Titan share value as we speak: Titan Firm‘s shares reached a brand new excessive of Rs 3,776.85 on the Nationwide Inventory Alternate, marking an almost 2% enhance on Monday, following the corporate’s Q3 updates. The buyer discretionary large reported a sturdy 22% year-on-year development in standalone income for the quarter ending December 2023.
As per an ET report, in response to the favorable Q3 enterprise updates, HSBC reaffirmed its purchase advice for Titan Firm’s inventory.The brokerage additionally raised the goal value to Rs 4,200, up from the earlier Rs 3,900. HSBC acknowledged the sturdy year-on-year Q3 jewellery gross sales, which exceeded consensus expectations with a 23% development. Nevertheless, it famous a lag within the EyeCare division, whereas different segments carried out nicely. HSBC commented that Titan’s constant and powerful outcomes reinforce its structural enchantment.

Within the October-December interval, Titan Firm witnessed broad-based development in income. The corporate expanded its footprint by including 90 shops, bringing the whole to 2,949 shops, in comparison with 2,859 on the finish of the earlier quarter.

Breaking down the numbers, the jewellery division reported a home development of 21% year-on-year, pushed by double-digit purchaser development and a modest enhance in common promoting costs. Notably, the expansion in gold (plain) and cash outpaced studded gross sales development, reflecting heightened client curiosity in gold regardless of elevated costs and market volatility. Titan actively carried out funding initiatives, together with trade applications and client affords through the festive season, contributing to sustained development.

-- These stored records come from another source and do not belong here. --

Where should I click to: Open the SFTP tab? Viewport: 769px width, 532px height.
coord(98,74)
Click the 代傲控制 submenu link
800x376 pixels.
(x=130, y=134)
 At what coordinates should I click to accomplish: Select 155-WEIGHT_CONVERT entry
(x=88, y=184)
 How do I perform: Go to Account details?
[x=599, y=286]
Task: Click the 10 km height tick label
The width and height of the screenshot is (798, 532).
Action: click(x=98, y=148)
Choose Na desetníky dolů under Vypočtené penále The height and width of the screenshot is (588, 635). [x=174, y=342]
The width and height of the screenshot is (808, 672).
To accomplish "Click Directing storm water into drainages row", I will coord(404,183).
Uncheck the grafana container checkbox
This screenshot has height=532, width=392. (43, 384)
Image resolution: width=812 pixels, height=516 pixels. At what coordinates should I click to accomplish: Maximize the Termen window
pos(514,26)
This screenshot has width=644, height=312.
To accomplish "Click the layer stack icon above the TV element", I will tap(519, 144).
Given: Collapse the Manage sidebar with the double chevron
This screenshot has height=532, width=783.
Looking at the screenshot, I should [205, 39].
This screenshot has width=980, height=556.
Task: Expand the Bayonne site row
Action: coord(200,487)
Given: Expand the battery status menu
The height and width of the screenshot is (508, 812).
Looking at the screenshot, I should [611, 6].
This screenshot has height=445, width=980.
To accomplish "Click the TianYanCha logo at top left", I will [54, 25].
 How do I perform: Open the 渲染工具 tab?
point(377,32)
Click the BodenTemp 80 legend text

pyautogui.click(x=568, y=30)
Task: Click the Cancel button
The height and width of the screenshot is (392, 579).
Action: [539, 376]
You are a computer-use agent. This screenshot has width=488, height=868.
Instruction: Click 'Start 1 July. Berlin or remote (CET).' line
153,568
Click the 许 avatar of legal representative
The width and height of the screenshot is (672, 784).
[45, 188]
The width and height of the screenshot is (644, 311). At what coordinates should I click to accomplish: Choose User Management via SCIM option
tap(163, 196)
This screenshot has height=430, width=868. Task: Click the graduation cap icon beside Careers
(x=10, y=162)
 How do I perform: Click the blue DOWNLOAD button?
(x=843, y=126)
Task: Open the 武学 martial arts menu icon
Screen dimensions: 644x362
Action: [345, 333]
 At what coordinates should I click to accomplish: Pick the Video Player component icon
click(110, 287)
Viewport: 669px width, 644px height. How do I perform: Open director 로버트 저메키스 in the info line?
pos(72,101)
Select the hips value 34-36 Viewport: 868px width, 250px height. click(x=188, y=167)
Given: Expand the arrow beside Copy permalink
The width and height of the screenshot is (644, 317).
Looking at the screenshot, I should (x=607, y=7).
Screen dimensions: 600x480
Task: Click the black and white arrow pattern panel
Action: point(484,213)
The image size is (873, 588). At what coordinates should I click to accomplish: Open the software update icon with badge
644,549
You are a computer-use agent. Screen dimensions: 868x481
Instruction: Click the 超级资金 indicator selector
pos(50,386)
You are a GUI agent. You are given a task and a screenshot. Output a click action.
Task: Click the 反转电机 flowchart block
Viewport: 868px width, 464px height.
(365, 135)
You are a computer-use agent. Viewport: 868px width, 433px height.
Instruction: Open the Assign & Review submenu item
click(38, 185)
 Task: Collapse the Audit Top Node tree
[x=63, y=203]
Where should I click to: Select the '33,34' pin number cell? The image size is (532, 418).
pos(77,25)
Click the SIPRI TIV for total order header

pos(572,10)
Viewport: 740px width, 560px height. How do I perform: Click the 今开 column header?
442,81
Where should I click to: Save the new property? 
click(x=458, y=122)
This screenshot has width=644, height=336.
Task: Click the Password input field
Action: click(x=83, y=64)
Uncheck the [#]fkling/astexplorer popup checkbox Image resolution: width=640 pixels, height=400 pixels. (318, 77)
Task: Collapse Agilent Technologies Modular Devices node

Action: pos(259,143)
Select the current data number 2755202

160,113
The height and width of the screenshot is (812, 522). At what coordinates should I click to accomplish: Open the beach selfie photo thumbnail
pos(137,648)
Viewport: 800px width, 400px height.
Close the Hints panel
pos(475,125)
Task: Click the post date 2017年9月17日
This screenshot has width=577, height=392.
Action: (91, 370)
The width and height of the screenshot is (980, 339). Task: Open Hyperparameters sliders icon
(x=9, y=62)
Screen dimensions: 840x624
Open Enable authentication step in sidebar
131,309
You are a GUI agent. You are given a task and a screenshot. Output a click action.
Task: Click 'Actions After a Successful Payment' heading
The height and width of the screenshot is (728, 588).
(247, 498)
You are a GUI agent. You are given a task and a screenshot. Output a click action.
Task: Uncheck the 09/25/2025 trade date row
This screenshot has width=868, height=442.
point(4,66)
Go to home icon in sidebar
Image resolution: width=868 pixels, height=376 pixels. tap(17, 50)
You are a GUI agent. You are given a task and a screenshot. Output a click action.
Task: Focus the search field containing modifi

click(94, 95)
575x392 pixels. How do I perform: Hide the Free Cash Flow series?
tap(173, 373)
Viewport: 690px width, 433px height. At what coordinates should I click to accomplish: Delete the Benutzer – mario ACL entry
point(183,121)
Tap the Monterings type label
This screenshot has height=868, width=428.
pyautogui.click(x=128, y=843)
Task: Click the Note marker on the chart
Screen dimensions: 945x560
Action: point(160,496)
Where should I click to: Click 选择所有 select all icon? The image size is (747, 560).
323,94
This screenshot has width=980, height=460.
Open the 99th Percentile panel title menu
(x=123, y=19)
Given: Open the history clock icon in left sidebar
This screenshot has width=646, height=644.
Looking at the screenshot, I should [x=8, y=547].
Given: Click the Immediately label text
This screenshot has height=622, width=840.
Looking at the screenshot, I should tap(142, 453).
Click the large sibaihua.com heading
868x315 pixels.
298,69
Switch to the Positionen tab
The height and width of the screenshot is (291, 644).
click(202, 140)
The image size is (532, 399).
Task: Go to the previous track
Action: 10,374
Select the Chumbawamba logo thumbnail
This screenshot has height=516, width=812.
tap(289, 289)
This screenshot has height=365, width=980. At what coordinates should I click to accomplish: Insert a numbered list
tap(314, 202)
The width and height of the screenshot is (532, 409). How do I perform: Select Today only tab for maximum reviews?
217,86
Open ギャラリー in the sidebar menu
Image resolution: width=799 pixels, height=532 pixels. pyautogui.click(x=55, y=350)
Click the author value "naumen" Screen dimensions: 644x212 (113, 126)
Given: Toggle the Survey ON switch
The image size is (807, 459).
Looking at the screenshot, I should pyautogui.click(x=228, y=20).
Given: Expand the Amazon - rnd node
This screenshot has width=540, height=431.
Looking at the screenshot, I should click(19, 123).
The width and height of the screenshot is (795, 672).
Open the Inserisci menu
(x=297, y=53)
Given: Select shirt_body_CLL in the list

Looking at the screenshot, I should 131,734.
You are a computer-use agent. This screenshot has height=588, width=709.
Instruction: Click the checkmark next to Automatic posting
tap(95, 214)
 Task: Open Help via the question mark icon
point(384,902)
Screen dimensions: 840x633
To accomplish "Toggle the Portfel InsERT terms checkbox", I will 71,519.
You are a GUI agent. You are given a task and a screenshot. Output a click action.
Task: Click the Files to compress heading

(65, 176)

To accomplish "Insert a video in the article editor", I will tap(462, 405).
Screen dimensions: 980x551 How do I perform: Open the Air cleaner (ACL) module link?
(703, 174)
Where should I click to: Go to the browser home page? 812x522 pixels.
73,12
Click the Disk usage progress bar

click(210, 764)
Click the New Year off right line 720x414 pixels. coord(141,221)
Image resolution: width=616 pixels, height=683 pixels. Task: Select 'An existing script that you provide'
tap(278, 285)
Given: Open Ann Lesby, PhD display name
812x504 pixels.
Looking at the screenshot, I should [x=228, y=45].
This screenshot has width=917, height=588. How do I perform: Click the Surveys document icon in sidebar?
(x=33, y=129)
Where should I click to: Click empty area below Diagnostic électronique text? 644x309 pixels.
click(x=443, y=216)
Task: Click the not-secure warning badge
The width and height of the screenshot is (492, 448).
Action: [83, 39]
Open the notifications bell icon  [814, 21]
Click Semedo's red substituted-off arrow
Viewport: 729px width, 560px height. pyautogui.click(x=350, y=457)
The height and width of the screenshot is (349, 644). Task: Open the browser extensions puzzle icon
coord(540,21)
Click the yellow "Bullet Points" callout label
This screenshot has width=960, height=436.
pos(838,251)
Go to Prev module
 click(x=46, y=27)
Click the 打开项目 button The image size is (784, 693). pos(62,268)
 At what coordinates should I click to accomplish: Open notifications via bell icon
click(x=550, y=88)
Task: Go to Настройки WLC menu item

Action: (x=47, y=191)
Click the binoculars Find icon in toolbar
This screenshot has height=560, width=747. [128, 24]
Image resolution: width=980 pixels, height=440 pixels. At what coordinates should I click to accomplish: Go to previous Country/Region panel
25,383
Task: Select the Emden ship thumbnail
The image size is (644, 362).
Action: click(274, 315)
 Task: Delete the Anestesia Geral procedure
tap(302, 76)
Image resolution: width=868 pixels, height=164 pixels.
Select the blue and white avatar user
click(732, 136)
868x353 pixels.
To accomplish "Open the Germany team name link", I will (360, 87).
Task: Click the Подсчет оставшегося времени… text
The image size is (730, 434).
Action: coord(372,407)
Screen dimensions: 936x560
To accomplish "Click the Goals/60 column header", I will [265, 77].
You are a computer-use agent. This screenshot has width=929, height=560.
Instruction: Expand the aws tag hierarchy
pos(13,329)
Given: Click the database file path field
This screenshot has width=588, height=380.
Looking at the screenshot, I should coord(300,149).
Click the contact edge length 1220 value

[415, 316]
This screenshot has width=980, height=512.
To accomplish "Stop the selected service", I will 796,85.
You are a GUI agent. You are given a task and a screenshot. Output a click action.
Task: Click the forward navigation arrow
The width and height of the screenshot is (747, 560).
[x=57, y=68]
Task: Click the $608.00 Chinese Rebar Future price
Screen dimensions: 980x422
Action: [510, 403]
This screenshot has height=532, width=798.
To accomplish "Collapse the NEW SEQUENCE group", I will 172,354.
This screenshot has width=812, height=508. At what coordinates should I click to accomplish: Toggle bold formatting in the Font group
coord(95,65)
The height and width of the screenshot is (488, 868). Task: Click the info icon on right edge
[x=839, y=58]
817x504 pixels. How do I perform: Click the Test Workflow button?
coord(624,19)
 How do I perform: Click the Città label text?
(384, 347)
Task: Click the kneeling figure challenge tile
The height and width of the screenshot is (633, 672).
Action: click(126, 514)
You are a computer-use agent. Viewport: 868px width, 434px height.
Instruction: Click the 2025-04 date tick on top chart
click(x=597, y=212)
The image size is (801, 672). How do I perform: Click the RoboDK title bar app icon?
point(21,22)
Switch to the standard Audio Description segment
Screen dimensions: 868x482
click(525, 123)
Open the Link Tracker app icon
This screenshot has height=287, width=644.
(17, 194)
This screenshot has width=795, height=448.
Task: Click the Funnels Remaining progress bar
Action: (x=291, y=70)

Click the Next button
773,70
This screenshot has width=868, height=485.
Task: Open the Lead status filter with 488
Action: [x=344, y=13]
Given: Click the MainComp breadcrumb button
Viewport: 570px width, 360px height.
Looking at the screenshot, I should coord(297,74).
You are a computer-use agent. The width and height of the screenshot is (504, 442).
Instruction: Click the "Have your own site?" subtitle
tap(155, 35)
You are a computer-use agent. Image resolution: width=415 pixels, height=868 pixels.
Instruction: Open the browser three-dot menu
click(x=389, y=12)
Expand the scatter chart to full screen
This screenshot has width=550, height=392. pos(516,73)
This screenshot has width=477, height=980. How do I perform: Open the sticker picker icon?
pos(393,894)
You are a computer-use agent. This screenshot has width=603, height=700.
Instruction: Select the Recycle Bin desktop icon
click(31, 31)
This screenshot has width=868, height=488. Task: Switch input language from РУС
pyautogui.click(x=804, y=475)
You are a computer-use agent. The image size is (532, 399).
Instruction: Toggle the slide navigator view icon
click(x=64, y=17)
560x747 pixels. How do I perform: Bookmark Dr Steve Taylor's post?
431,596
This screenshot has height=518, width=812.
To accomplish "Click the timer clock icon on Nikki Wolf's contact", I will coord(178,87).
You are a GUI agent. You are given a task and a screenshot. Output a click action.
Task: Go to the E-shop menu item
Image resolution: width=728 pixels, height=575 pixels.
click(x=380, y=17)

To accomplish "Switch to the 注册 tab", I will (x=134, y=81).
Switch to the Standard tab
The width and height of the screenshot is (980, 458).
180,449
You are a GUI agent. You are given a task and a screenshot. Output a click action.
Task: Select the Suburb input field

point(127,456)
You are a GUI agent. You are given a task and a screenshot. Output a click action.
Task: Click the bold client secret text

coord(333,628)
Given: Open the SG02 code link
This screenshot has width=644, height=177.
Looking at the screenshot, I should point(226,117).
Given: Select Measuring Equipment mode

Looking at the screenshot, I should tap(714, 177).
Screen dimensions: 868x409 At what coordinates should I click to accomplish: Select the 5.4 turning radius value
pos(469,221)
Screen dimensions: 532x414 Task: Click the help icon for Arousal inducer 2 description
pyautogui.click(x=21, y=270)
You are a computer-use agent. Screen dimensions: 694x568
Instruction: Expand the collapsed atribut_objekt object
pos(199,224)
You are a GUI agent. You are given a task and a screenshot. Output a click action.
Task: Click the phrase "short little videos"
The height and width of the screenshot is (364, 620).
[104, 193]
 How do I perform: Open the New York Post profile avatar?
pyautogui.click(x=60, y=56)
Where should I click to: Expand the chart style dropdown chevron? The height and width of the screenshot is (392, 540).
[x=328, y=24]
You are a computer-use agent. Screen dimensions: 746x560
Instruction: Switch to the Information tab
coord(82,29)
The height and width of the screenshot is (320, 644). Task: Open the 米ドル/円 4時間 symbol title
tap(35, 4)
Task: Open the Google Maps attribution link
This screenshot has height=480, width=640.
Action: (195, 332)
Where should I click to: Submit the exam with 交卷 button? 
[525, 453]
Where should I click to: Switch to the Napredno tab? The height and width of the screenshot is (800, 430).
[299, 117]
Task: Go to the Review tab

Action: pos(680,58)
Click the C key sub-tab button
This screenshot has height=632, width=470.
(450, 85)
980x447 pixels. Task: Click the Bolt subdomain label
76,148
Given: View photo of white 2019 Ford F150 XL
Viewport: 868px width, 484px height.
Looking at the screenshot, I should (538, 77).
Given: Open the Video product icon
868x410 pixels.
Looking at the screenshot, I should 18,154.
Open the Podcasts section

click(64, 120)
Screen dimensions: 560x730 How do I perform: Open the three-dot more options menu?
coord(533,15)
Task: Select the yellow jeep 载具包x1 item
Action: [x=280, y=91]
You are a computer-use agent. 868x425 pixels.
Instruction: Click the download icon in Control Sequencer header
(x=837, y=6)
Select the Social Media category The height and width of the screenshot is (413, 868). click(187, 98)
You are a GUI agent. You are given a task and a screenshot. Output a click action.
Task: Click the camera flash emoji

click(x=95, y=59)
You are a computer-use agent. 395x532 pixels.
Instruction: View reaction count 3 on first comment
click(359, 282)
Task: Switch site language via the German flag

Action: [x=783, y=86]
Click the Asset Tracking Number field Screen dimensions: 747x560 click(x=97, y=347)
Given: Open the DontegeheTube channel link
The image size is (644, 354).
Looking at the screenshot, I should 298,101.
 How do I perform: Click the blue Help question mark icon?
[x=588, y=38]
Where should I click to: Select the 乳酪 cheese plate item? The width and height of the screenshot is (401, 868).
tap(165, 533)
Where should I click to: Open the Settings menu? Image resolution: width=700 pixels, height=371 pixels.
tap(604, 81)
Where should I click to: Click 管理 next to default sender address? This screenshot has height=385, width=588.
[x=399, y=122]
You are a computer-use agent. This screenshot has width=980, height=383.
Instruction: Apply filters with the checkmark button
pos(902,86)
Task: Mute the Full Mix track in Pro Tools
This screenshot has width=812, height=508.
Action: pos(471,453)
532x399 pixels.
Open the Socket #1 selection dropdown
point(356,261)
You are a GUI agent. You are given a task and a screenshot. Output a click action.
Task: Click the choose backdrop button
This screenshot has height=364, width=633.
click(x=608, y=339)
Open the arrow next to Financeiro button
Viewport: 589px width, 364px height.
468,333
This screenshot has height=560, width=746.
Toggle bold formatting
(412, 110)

The marriage phase additionally noticed a slight year-on-year enchancment.

Morgan Stanley, whereas sustaining an equal weight stance on Titan, set a goal value of Rs 3,190 post-Q3 updates. Morgan Stanley highlighted the optimistic development in jewellery demand in comparison with the overall sluggishness in discretionary demand. Titan has achieved over 20% development for the fourth consecutive quarter, outperforming the market. Morgan Stanley particularly counseled Titan’s efficient technique of standard gold trade applications.
Regardless of challenges in discretionary demand, Titan Firm has delivered spectacular returns, surpassing 50% within the final 12 months. This outpaces the Nifty, which yielded practically 20% returns throughout the identical interval, establishing Titan as a robust participant out there.